• Supplied records
▼

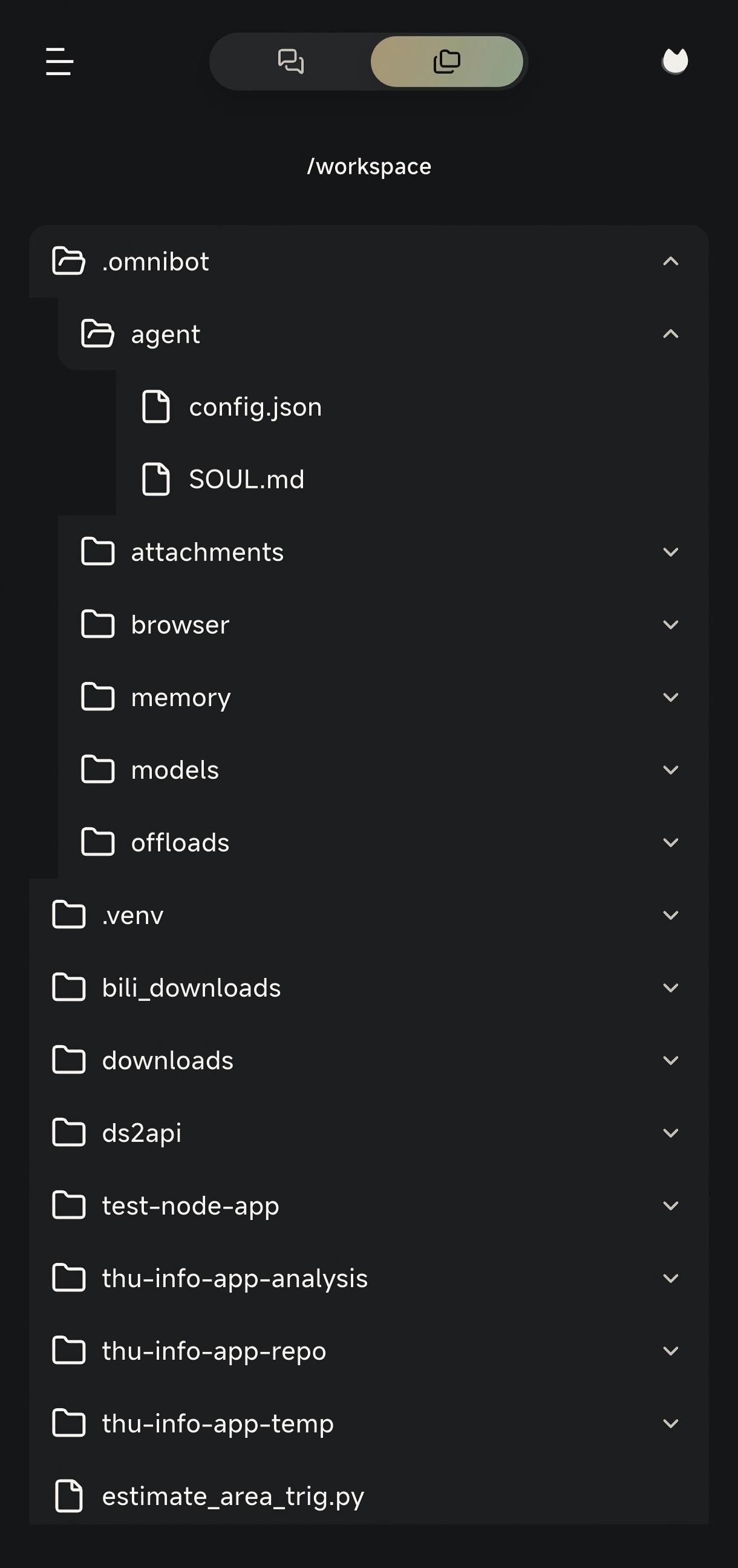Click the browser folder icon
The height and width of the screenshot is (1568, 738).
coord(98,625)
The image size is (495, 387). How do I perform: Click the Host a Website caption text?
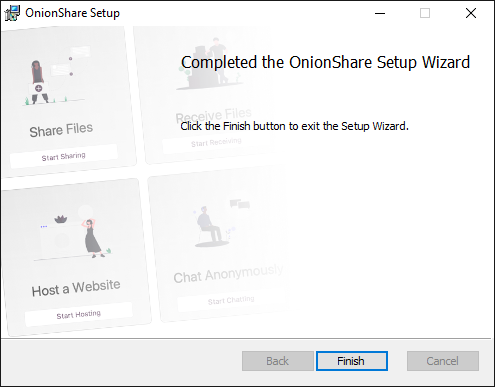[x=76, y=288]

▲

Copy out every line of the material above word for word, omitting the pictures.

• Output
Click the browser folder icon
The height and width of the screenshot is (1568, 738).
coord(98,625)
The image size is (495, 387). How do I perform: Click the Host a Website caption text?
[x=76, y=288]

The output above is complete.